Отрывок для чтения =>
Это, так сказать, á propos: я этого не знал, не знаю и знать не хочу. Чайковского мы любим не за это.

Так как быть с ее письмами? Одно лучше другого, не все сохранились, увы. Как материальная собственность, они принадлежат мне, как интеллектуальная — Юнне. На что у меня в рамках действующего авторского права есть легитимное право — на отдельные строчки или абзацы. Вот им и воспользуюсь, да и не думаю, чтобы Юнна протестовала. Когда я привел их в «Записках скорпиона» и в «Высоцком и других», не пикнула. Почти все ее письма до электронной почты — от руки (иногда красными чернилами), а за одно, отпечатанное на машинке, она извиняется — что на правой руке завелся тромбофлебит, «но письмо это, меж тем, в одном только экземпляре и потому не отличается от рукописного по существу».

А как быть с нашими разговорами? Они были вровень, но у Юнны по отношению ко мне проскальзывали необидные дидактические нотки — причина, может, в том, что она старше (все того же, 37-го года, разлива)? «Объясняю» — рефрен ее трепа со мной. Только со мной? Или все упирается в мою инфантильность? Вот и у Лены Клепиковой незнамо откуда взялся вдруг поучительный тон со мной, а ведь она, наоборот, младше меня, пусть и немного!

Когда я сочинял в Москве свой питерский «Роман с эпиграфами» — будущие «Три еврея»,— спросил у Юнны разрешение на несколько цитат. «Например?» — сказала она. Я привел. «Дурачок! Это же ты мне сказал!» Я опешил. Сколько угодно, когда авторы с пеной у рта доказывают свой копирайт, но чтобы приписывали друг другу? Лжеатрибуция, по Борхесу. Так я и не знаю, кому принадлежат те несколько анонимных наблюдений, которые я привел в «Трех евреях» — ей или мне? Но несколько ссылок на Юнну там все-таки осталось. Да Юнна и не отнекивалась.

Исходный материал =>
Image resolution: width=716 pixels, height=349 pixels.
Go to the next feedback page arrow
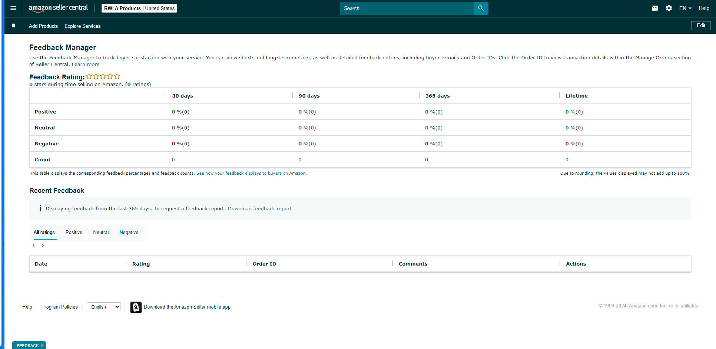point(43,246)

Задания =>
(1) Перепишите фрагмент из отрывка о Юнне: начните со слов «Когда я сочинял» и закончите словами «и не отнекивалась.».
(2) Продолжите отрывок о Юнне сразу после его последнего предложения.

Ответы =>
(1)
Когда я сочинял в Москве свой питерский «Роман с эпиграфами» — будущие «Три еврея»,— спросил у Юнны разрешение на несколько цитат. «Например?» — сказала она. Я привел. «Дурачок! Это же ты мне сказал!» Я опешил. Сколько угодно, когда авторы с пеной у рта доказывают свой копирайт, но чтобы приписывали друг другу? Лжеатрибуция, по Борхесу. Так я и не знаю, кому принадлежат те несколько анонимных наблюдений, которые я привел в «Трех евреях» — ей или мне? Но несколько ссылок на Юнну там все-таки осталось. Да Юнна и не отнекивалась.

(2)
Когда я пожаловался ей, что меня таскали в КГБ, Юнна меня успокоила:

— Всех таскают — не тебя одного: всех без исключения. Ты что — хочешь быть исключением?

Я хотел быть исключением, и мне это не удалось.

Вот еще несколько связанных с Юнной фраз из этого подпольно-исповедального романа, который уже выдержал несколько «тиснений» — в Нью-Йорке, Питере и Москве.

Однажды я приехал в Москву с Сашей Кушнером и познакомил их с Юнной, которая успела мне шепнуть, имея в виду Сашин рост:

«Ты что — привез его в спичечном коробе?»

Спустя много месяцев я уже буду жить в Москве, и Юнна приедет раздосадованная и возбужденная из Ленинграда и резко заявит, что этот город склоняет ее к мании преследования.

— Это не мания,— скажу я, без пяти минут москвич, бывший ленинградец, никто и ничто, половинчатый житель загадочной станции Бологое — одна нога здесь, другая там.— Это не мания, при чем здесь мания? Это реальность.

А вот теоретический абзац со ссылкой на Юнну, которой понадобился всего один образ, тогда как я потратил слов двести.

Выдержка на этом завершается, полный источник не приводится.